Pixel coordinate grounding data:
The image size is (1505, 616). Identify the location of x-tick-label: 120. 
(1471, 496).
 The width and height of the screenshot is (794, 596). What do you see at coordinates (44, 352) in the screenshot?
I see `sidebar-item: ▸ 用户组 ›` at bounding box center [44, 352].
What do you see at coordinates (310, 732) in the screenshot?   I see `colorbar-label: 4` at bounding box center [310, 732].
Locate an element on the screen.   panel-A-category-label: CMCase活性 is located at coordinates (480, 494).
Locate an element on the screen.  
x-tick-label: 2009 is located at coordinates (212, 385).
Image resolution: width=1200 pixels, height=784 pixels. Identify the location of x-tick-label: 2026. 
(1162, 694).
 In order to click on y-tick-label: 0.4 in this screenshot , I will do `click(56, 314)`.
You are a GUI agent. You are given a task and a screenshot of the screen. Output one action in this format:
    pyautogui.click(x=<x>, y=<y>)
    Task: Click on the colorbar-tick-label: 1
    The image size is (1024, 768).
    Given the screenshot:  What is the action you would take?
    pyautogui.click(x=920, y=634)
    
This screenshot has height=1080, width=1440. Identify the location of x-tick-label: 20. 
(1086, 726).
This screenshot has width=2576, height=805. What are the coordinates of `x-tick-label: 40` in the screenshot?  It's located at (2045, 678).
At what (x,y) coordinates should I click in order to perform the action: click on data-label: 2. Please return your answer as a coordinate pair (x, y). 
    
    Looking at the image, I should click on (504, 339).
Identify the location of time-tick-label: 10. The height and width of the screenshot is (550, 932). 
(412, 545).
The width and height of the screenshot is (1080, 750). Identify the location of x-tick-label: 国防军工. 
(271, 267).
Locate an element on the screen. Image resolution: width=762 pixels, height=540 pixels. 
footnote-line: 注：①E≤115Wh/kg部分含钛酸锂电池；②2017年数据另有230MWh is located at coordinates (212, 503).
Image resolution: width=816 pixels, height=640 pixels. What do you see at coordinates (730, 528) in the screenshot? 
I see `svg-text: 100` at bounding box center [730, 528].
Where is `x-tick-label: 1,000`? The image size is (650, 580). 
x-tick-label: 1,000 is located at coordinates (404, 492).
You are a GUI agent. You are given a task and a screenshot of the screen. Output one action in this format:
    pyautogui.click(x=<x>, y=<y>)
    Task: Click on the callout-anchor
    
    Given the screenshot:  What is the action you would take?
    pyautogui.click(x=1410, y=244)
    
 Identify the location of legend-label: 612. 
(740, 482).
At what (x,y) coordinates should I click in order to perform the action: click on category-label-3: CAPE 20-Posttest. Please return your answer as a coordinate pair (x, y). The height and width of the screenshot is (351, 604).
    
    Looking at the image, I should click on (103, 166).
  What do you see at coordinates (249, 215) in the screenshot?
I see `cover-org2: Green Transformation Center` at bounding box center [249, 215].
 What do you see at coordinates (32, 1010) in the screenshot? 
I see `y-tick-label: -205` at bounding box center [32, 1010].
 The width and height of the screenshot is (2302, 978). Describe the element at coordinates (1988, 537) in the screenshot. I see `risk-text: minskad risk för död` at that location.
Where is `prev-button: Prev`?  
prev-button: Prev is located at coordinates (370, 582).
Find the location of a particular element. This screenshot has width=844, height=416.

## Exercise prompt
Render each line of the rows above as a JSON list of strings, one string per line, with blank lines omitted.

## Task response
[
  "The image size is (1505, 616). Identify the location of x-tick-label: 120. ",
  "(1471, 496).",
  " The width and height of the screenshot is (794, 596). What do you see at coordinates (44, 352) in the screenshot?",
  "I see `sidebar-item: ▸ 用户组 ›` at bounding box center [44, 352].",
  "What do you see at coordinates (310, 732) in the screenshot?   I see `colorbar-label: 4` at bounding box center [310, 732].",
  "Locate an element on the screen.   panel-A-category-label: CMCase活性 is located at coordinates (480, 494).",
  "Locate an element on the screen.  ",
  "x-tick-label: 2009 is located at coordinates (212, 385).",
  "Image resolution: width=1200 pixels, height=784 pixels. Identify the location of x-tick-label: 2026. ",
  "(1162, 694).",
  " In order to click on y-tick-label: 0.4 in this screenshot , I will do `click(56, 314)`.",
  "You are a GUI agent. You are given a task and a screenshot of the screen. Output one action in this format:",
  "    pyautogui.click(x=<x>, y=<y>)",
  "    Task: Click on the colorbar-tick-label: 1",
  "    The image size is (1024, 768).",
  "    Given the screenshot:  What is the action you would take?",
  "    pyautogui.click(x=920, y=634)",
  "This screenshot has height=1080, width=1440. Identify the location of x-tick-label: 20. ",
  "(1086, 726).",
  "This screenshot has width=2576, height=805. What are the coordinates of `x-tick-label: 40` in the screenshot?  It's located at (2045, 678).",
  "At what (x,y) coordinates should I click in order to perform the action: click on data-label: 2. Please return your answer as a coordinate pair (x, y). ",
  "    Looking at the image, I should click on (504, 339).",
  "Identify the location of time-tick-label: 10. The height and width of the screenshot is (550, 932). ",
  "(412, 545).",
  "The width and height of the screenshot is (1080, 750). Identify the location of x-tick-label: 国防军工. ",
  "(271, 267).",
  "Locate an element on the screen. Image resolution: width=762 pixels, height=540 pixels. ",
  "footnote-line: 注：①E≤115Wh/kg部分含钛酸锂电池；②2017年数据另有230MWh is located at coordinates (212, 503).",
  "Image resolution: width=816 pixels, height=640 pixels. What do you see at coordinates (730, 528) in the screenshot? ",
  "I see `svg-text: 100` at bounding box center [730, 528].",
  "Where is `x-tick-label: 1,000`? The image size is (650, 580). ",
  "x-tick-label: 1,000 is located at coordinates (404, 492).",
  "You are a GUI agent. You are given a task and a screenshot of the screen. Output one action in this format:",
  "    pyautogui.click(x=<x>, y=<y>)",
  "    Task: Click on the callout-anchor",
  "    Given the screenshot:  What is the action you would take?",
  "    pyautogui.click(x=1410, y=244)",
  " Identify the location of legend-label: 612. ",
  "(740, 482).",
  "At what (x,y) coordinates should I click in order to perform the action: click on category-label-3: CAPE 20-Posttest. Please return your answer as a coordinate pair (x, y). The height and width of the screenshot is (351, 604).",
  "    Looking at the image, I should click on (103, 166).",
  "  What do you see at coordinates (249, 215) in the screenshot?",
  "I see `cover-org2: Green Transformation Center` at bounding box center [249, 215].",
  " What do you see at coordinates (32, 1010) in the screenshot? ",
  "I see `y-tick-label: -205` at bounding box center [32, 1010].",
  " The width and height of the screenshot is (2302, 978). Describe the element at coordinates (1988, 537) in the screenshot. I see `risk-text: minskad risk för död` at that location.",
  "Where is `prev-button: Prev`?  ",
  "prev-button: Prev is located at coordinates (370, 582).",
  "Find the location of a particular element. This screenshot has width=844, height=416."
]